* _What you should do_: Lay out the listing below as a numbered list, one entry per line, leaving out the blank lines.

* _Data for this task_:
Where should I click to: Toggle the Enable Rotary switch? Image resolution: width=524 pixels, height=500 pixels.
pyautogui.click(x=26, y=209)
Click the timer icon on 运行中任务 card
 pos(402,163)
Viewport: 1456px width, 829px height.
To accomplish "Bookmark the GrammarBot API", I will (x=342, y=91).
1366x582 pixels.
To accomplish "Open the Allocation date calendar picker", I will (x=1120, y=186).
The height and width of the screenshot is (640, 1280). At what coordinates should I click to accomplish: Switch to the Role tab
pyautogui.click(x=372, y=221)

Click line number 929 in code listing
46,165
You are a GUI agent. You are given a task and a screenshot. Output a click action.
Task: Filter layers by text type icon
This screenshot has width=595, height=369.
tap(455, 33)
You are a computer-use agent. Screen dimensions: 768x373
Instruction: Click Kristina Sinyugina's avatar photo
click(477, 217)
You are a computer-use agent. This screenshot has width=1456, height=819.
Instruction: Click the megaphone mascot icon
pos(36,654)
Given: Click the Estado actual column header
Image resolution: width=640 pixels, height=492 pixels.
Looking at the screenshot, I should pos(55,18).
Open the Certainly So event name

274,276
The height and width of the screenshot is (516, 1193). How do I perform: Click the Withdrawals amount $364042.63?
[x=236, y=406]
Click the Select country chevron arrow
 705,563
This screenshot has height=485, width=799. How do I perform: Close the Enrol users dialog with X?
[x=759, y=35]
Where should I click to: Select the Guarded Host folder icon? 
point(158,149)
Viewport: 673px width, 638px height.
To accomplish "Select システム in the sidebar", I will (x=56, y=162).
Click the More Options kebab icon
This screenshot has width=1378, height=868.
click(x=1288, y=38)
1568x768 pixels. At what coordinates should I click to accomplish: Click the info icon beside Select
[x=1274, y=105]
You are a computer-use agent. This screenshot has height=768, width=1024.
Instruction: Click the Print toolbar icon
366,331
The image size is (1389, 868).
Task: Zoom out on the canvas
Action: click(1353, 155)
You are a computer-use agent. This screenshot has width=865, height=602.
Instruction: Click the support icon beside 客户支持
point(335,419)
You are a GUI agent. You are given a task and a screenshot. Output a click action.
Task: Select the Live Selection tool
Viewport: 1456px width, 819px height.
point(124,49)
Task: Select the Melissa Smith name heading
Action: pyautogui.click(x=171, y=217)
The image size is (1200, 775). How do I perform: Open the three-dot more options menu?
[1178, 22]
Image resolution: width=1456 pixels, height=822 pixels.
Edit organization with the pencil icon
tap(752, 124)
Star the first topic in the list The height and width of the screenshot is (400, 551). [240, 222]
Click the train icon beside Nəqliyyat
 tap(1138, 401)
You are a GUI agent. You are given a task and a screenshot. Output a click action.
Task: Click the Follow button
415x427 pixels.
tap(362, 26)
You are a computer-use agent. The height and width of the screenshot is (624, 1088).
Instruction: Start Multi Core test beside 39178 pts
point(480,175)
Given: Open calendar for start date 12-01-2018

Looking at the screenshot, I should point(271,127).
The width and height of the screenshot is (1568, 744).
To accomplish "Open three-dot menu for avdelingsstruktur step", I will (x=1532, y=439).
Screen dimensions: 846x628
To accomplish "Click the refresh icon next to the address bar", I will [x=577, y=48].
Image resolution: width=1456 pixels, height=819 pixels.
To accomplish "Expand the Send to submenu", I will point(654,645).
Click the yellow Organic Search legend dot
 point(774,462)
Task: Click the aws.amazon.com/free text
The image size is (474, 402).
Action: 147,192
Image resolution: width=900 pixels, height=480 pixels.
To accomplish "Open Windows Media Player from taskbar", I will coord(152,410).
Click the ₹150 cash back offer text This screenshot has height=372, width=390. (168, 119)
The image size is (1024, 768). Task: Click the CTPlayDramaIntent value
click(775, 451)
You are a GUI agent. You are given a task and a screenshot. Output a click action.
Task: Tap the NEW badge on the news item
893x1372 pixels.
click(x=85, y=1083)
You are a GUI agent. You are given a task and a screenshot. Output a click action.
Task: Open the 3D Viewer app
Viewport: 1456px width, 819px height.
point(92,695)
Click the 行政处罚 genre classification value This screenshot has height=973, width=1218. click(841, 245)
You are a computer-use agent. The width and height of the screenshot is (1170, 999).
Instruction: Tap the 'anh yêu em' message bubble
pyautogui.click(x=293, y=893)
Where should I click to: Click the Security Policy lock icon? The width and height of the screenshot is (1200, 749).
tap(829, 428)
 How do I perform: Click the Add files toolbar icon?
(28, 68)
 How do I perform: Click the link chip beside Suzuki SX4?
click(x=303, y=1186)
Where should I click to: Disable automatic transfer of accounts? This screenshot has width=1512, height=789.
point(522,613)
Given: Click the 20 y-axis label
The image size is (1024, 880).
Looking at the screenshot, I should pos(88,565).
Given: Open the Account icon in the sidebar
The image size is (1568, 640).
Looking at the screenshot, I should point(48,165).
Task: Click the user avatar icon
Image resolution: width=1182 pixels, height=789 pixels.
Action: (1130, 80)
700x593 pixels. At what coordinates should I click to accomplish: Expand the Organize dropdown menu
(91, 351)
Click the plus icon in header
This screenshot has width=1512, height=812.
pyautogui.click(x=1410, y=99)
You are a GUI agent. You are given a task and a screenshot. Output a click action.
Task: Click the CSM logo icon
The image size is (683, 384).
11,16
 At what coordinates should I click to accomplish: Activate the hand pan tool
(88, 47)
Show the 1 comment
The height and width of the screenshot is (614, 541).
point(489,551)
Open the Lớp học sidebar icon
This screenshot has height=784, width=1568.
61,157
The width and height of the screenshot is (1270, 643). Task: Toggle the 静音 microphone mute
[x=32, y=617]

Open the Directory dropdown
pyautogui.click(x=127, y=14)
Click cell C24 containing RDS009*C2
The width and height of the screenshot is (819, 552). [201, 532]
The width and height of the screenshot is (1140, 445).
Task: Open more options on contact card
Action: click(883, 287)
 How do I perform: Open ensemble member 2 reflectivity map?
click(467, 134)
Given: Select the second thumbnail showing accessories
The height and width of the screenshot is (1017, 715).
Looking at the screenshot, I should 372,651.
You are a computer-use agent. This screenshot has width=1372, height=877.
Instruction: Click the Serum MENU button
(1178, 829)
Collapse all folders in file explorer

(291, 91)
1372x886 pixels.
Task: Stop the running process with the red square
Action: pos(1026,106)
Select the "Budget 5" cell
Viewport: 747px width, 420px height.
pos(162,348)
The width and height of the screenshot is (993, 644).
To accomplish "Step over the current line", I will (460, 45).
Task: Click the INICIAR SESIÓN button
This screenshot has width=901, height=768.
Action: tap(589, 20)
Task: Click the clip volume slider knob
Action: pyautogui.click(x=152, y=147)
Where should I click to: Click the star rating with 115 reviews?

* _Correct output_:
1. Where should I click to: Toggle the Enable Rotary switch? Image resolution: width=524 pixels, height=500 pixels.
2. pyautogui.click(x=26, y=209)
3. Click the timer icon on 运行中任务 card
4.  pos(402,163)
5. Viewport: 1456px width, 829px height.
6. To accomplish "Bookmark the GrammarBot API", I will (x=342, y=91).
7. 1366x582 pixels.
8. To accomplish "Open the Allocation date calendar picker", I will (x=1120, y=186).
9. The height and width of the screenshot is (640, 1280). At what coordinates should I click to accomplish: Switch to the Role tab
10. pyautogui.click(x=372, y=221)
11. Click line number 929 in code listing
12. 46,165
13. You are a GUI agent. You are given a task and a screenshot. Output a click action.
14. Task: Filter layers by text type icon
15. This screenshot has width=595, height=369.
16. tap(455, 33)
17. You are a computer-use agent. Screen dimensions: 768x373
18. Instruction: Click Kristina Sinyugina's avatar photo
19. click(477, 217)
20. You are a computer-use agent. This screenshot has width=1456, height=819.
21. Instruction: Click the megaphone mascot icon
22. pos(36,654)
23. Given: Click the Estado actual column header
24. Image resolution: width=640 pixels, height=492 pixels.
25. Looking at the screenshot, I should pos(55,18).
26. Open the Certainly So event name
27. 274,276
28. The height and width of the screenshot is (516, 1193). How do I perform: Click the Withdrawals amount $364042.63?
29. [x=236, y=406]
30. Click the Select country chevron arrow
31.  705,563
32. This screenshot has height=485, width=799. How do I perform: Close the Enrol users dialog with X?
33. [x=759, y=35]
34. Where should I click to: Select the Guarded Host folder icon? 
35. point(158,149)
36. Viewport: 673px width, 638px height.
37. To accomplish "Select システム in the sidebar", I will (x=56, y=162).
38. Click the More Options kebab icon
39. This screenshot has width=1378, height=868.
40. click(x=1288, y=38)
41. 1568x768 pixels. At what coordinates should I click to accomplish: Click the info icon beside Select
42. [x=1274, y=105]
43. You are a computer-use agent. This screenshot has height=768, width=1024.
44. Instruction: Click the Print toolbar icon
45. 366,331
46. The image size is (1389, 868).
47. Task: Zoom out on the canvas
48. Action: click(1353, 155)
49. You are a computer-use agent. This screenshot has width=865, height=602.
50. Instruction: Click the support icon beside 客户支持
51. point(335,419)
52. You are a GUI agent. You are given a task and a screenshot. Output a click action.
53. Task: Select the Live Selection tool
54. Viewport: 1456px width, 819px height.
55. point(124,49)
56. Task: Select the Melissa Smith name heading
57. Action: pyautogui.click(x=171, y=217)
58. The image size is (1200, 775). How do I perform: Open the three-dot more options menu?
59. [1178, 22]
60. Image resolution: width=1456 pixels, height=822 pixels.
61. Edit organization with the pencil icon
62. tap(752, 124)
63. Star the first topic in the list The height and width of the screenshot is (400, 551). [240, 222]
64. Click the train icon beside Nəqliyyat
65.  tap(1138, 401)
66. You are a GUI agent. You are given a task and a screenshot. Output a click action.
67. Task: Click the Follow button
68. 415x427 pixels.
69. tap(362, 26)
70. You are a computer-use agent. The height and width of the screenshot is (624, 1088).
71. Instruction: Start Multi Core test beside 39178 pts
72. point(480,175)
73. Given: Open calendar for start date 12-01-2018
74. Looking at the screenshot, I should point(271,127).
75. The width and height of the screenshot is (1568, 744).
76. To accomplish "Open three-dot menu for avdelingsstruktur step", I will (x=1532, y=439).
77. Screen dimensions: 846x628
78. To accomplish "Click the refresh icon next to the address bar", I will [x=577, y=48].
79. Image resolution: width=1456 pixels, height=819 pixels.
80. To accomplish "Expand the Send to submenu", I will point(654,645).
81. Click the yellow Organic Search legend dot
82.  point(774,462)
83. Task: Click the aws.amazon.com/free text
84. The image size is (474, 402).
85. Action: 147,192
86. Image resolution: width=900 pixels, height=480 pixels.
87. To accomplish "Open Windows Media Player from taskbar", I will coord(152,410).
88. Click the ₹150 cash back offer text This screenshot has height=372, width=390. (168, 119)
89. The image size is (1024, 768). Task: Click the CTPlayDramaIntent value
90. click(775, 451)
91. You are a GUI agent. You are given a task and a screenshot. Output a click action.
92. Task: Tap the NEW badge on the news item
93. 893x1372 pixels.
94. click(x=85, y=1083)
95. You are a GUI agent. You are given a task and a screenshot. Output a click action.
96. Task: Open the 3D Viewer app
97. Viewport: 1456px width, 819px height.
98. point(92,695)
99. Click the 行政处罚 genre classification value This screenshot has height=973, width=1218. click(841, 245)
100. You are a computer-use agent. The width and height of the screenshot is (1170, 999).
101. Instruction: Tap the 'anh yêu em' message bubble
102. pyautogui.click(x=293, y=893)
103. Where should I click to: Click the Security Policy lock icon? The width and height of the screenshot is (1200, 749).
104. tap(829, 428)
105.  How do I perform: Click the Add files toolbar icon?
106. (28, 68)
107.  How do I perform: Click the link chip beside Suzuki SX4?
108. click(x=303, y=1186)
109. Where should I click to: Disable automatic transfer of accounts? This screenshot has width=1512, height=789.
110. point(522,613)
111. Given: Click the 20 y-axis label
112. The image size is (1024, 880).
113. Looking at the screenshot, I should pos(88,565).
114. Given: Open the Account icon in the sidebar
115. The image size is (1568, 640).
116. Looking at the screenshot, I should point(48,165).
117. Task: Click the user avatar icon
118. Image resolution: width=1182 pixels, height=789 pixels.
119. Action: (1130, 80)
120. 700x593 pixels. At what coordinates should I click to accomplish: Expand the Organize dropdown menu
121. (91, 351)
122. Click the plus icon in header
123. This screenshot has width=1512, height=812.
124. pyautogui.click(x=1410, y=99)
125. You are a GUI agent. You are given a task and a screenshot. Output a click action.
126. Task: Click the CSM logo icon
127. The image size is (683, 384).
128. 11,16
129.  At what coordinates should I click to accomplish: Activate the hand pan tool
130. (88, 47)
131. Show the 1 comment
132. The height and width of the screenshot is (614, 541).
133. point(489,551)
134. Open the Lớp học sidebar icon
135. This screenshot has height=784, width=1568.
136. 61,157
137. The width and height of the screenshot is (1270, 643). Task: Toggle the 静音 microphone mute
138. [x=32, y=617]
139. Open the Directory dropdown
140. pyautogui.click(x=127, y=14)
141. Click cell C24 containing RDS009*C2
142. The width and height of the screenshot is (819, 552). [201, 532]
143. The width and height of the screenshot is (1140, 445).
144. Task: Open more options on contact card
145. Action: click(883, 287)
146.  How do I perform: Open ensemble member 2 reflectivity map?
147. click(467, 134)
148. Given: Select the second thumbnail showing accessories
149. The height and width of the screenshot is (1017, 715).
150. Looking at the screenshot, I should 372,651.
151. You are a computer-use agent. This screenshot has width=1372, height=877.
152. Instruction: Click the Serum MENU button
153. (1178, 829)
154. Collapse all folders in file explorer
155. (291, 91)
156. 1372x886 pixels.
157. Task: Stop the running process with the red square
158. Action: pos(1026,106)
159. Select the "Budget 5" cell
160. Viewport: 747px width, 420px height.
161. pos(162,348)
162. The width and height of the screenshot is (993, 644).
163. To accomplish "Step over the current line", I will (460, 45).
164. Task: Click the INICIAR SESIÓN button
165. This screenshot has width=901, height=768.
166. Action: tap(589, 20)
167. Task: Click the clip volume slider knob
168. Action: pyautogui.click(x=152, y=147)
169. Where should I click to: Click the star rating with 115 reviews?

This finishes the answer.